Reputation: 13
I'm having trouble with my results of my count function, i think its due to the count(a1_journal.publisher_id) >=3 however instead of removing the results that are <3 from display it just gives them a null value.
Is there a way to either remove the null values from display (i tried a where col IS NOT NULL but it didn't work properly) or stop them from being selected in the count?
SELECT publisher_name, (select count(a1_journal.publisher_id)
FROM a1_journal
WHERE a1_journal.publisher_id=a1_publisher.publisher_id
HAVING count(a1_journal.publisher_id) >=3)
AS Number_of_Journals
FROM a1_publisher
ORDER by Number_of_Journals DESC;
Thanks
Upvotes: 1
Views: 2883
Reputation: 8239
The problem is that you return all rows in table a1_publisher. Try this instead.
select j.publisher_id, count(j.publisher_id)
FROM a1_journal j inner join a1_publisher p ON j.publisher_id=p.publisher_id
GROUP BY j.publisher_id
HAVING count(j.publisher_id) >=3
ORDER BY count(j.publisher_id) DESC
UPDATE:
To select publisher's name there're 2 ways.
If publisher's name is unique you can add the column to group by like this
select j.publisher_id,p.publisher_name, count(j.publisher_id)
FROM a1_journal j
inner join a1_publisher p ON j.publisher_id=p.publisher_id
GROUP BY j.publisher_id, p.publisher_name
HAVING count(j.publisher_id) >=3
ORDER BY count(j.publisher_id) DESC
If it's not unique, you should have another join with a1_publisher like this.
SELECT aj.publisher_id, aj.numberOfJournals, ap.publisher_name
FROM a1_publisher ap
INNER JOIN (
SELECT j.publisher_id, count(j.publisher_id) numberOfJournals
FROM a1_journal j
inner join a1_publisher p ON j.publisher_id=p.publisher_id
GROUP BY j.publisher_id
HAVING count(j.publisher_id) >=3 ) aj
ON ap.publisher_id = ap.publisher_id
ORDER BY count(j.publisher_id) DESC
Upvotes: 3
Reputation: 3957
Your query, in the way you've made it doesn't care about the COUNT inside the subselect. It'll be processed for every publisher_name no matter what. It is also inefficient in terms of how it's processing. Performance if the data sets are very large would most likely be very noticeable.

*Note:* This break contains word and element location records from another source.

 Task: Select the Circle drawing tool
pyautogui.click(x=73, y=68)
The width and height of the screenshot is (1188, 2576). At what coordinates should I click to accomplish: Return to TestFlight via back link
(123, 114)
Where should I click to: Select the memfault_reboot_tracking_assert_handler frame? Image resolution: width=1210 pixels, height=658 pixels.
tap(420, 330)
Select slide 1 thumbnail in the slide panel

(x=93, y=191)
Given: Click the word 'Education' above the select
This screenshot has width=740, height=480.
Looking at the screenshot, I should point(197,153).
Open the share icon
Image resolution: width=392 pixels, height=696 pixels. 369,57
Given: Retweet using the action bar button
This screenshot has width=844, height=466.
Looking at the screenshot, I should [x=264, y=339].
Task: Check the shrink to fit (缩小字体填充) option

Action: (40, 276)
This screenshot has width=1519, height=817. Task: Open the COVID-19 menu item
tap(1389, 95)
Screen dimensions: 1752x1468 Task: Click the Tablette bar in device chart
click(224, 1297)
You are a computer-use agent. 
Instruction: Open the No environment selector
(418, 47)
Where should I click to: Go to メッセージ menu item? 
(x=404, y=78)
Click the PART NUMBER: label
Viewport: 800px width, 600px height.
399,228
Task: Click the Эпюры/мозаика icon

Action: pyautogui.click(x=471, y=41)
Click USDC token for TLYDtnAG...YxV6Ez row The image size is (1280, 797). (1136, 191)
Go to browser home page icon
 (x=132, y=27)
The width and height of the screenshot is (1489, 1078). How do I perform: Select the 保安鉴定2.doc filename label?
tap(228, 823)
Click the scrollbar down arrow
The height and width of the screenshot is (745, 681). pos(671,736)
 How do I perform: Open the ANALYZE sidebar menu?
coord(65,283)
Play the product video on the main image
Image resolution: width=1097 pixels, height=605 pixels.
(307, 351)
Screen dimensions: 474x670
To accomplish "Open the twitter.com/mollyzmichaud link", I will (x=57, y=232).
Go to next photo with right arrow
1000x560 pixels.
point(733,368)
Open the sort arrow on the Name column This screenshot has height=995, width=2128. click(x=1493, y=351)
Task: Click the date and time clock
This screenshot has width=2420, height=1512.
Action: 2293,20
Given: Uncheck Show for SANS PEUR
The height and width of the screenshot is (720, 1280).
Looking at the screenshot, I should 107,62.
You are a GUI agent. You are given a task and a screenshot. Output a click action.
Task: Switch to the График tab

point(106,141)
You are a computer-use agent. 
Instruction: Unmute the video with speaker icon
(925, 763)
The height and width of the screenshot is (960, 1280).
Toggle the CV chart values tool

You have several ways to fix this. One way is to rewrite to a join and use the COUNT() function to aggregate the number of journals, like this:
SELECT
a1_publisher.publisher_name,
COUNT(a1_journal.publisher_id) AS Number_of_Journals
FROM
a1_publisher
INNER JOIN a1_publisher
ON a1_journal.publisher_id = a1_publisher.publisher_id
GROUP BY
a1_publisher.publisher_name
HAVING
COUNT(a1_journal.publisher_id) >= 3 -- Here is your filter.
ORDER BY
COUNT(a1_journal.publisher_id) DESC, a1_publisher.publisher_name ;
Now, if you want to find the publishers without any journals, you can change it slightly:
SELECT
a1_publisher.publisher_name
FROM
a1_publisher
LEFT JOIN a1_publisher
ON a1_journal.publisher_id = a1_publisher.publisher_id
WHERE
a1_journal.pubhslier_id IS NULL
ORDER BY
a1_publisher.publisher_name
For performance reasons, have an index on a1_journal.publisher_id, and one on a1_publisher.publisher_id (though i suspect this is already the primary key)
Upvotes: 0